На следующий год Девлет-Гирея ждали с новой ордой. Он обещал союзникам, что воцарится здесь, что за год завоюет всю русскую землю из конца в конец. Хан даже давал купцам грамоты на беспошлинную торговлю по Волге — в русских владениях! Роль главнокомандующего всей предстоящей оборонительной операции естественным образом досталась Воротынскому. Тут других вариантов просто не было.
Зная, что одной из причин страшного поражения под Москвой был недостаток сил, отвлеченных от обороны юга борьбой со шведами, ливонцами, поляками и литовцами, Иван IV все-таки не собирался завершить тяжелую Ливонскую войну. Ему казались недостаточными те приобретения, которые уже добыло для него русское оружие. Он решил, не считаясь с жертвами, довести до победного конца борьбу с многими противниками одновременно. Поэтому через полгода после Девлет-Гиреева погрома он отправил в Карелию, против шведов, большую рать. Поход не принес удачи, а вот потери оказались значительными. Эта авантюрная политика следующей весной поставит Россию на грань жизни и смерти.

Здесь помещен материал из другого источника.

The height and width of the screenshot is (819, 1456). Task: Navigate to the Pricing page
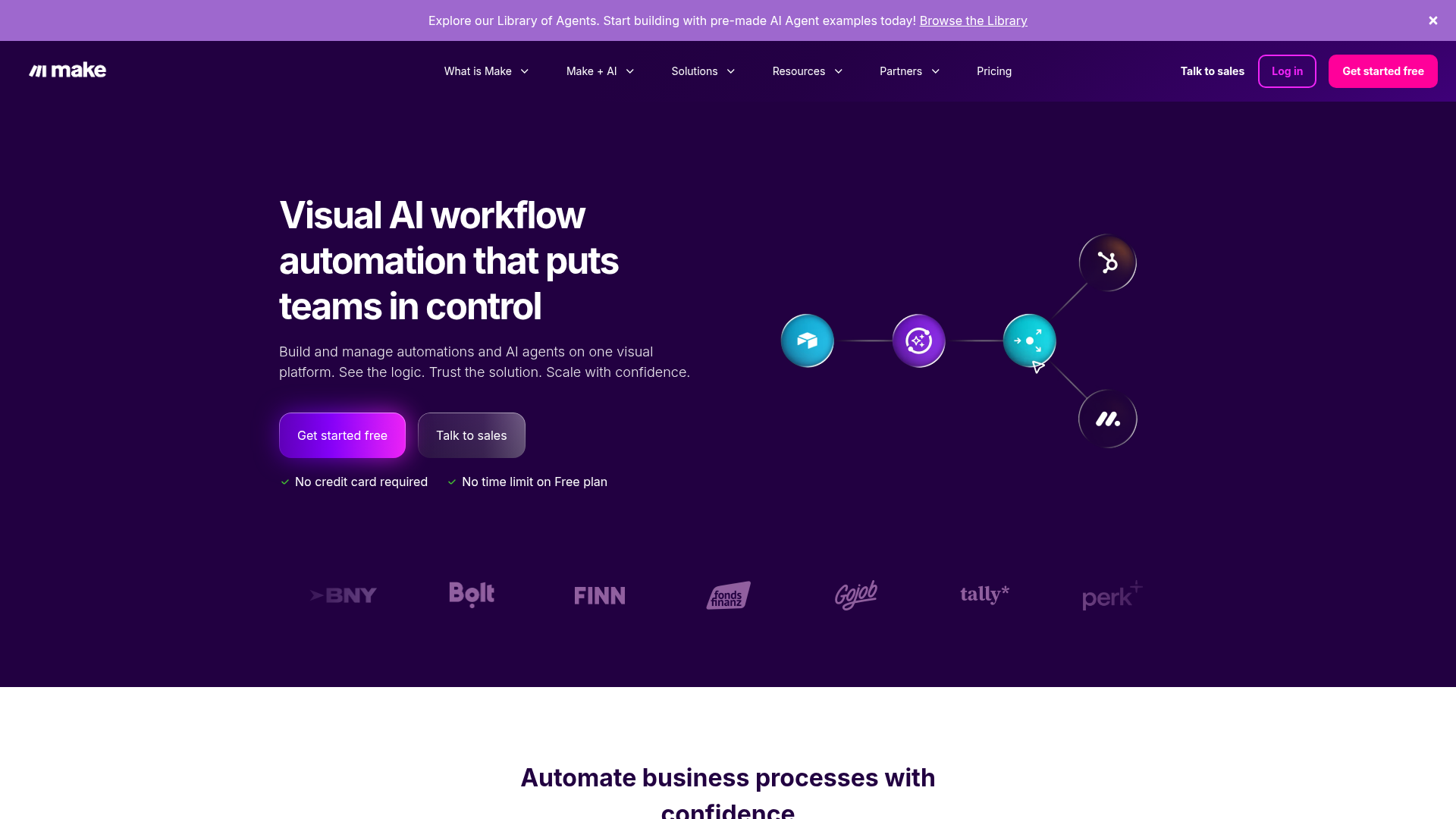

Михаил Иванович перед весенне-летней кампанией 1572 г. получил «наказ» (инструкцию), подробно расписывавший, какие действия следует предпринимать по организации обороны. Так, броды и «перелазы» на Оке следовало укрепить плетнями и «чесноком» — особыми устройствами из дерева и прутьев, затруднявшими действия вражеской конницы. 900 вятчан с пищалями и луками во время перехода крымцами Оки должны были подойти на стругах и открыть по ним огонь с близкого расстояния. В том случае, если крымцев придется встречать не на берегу реки, Воротынскому указывали отыскать «место крепкое», т. е. местность, которую удобно укрепить, где можно вырыть земляные ячейки для стрельцов, поставить «гуляй-город». Воеводе строго запрещали сходиться с татарами «на походе», зная, что даже слабые укрепления на порядок повышают боеспособность русских войск: в открытом поле они могут отступить, а в самых мелких и неказистых окопах «перестоят» любой удар. Эта национальная особенность ведения войны стала явной именно в XVI столетии… Наконец, как только начнутся боевые действия, воевода обязан был «без вести не держати» ни Москву, ни самого государя> иными словами, спешно отправлять гонцов с докладами обо всем происходящем.
Ознакомительная версия.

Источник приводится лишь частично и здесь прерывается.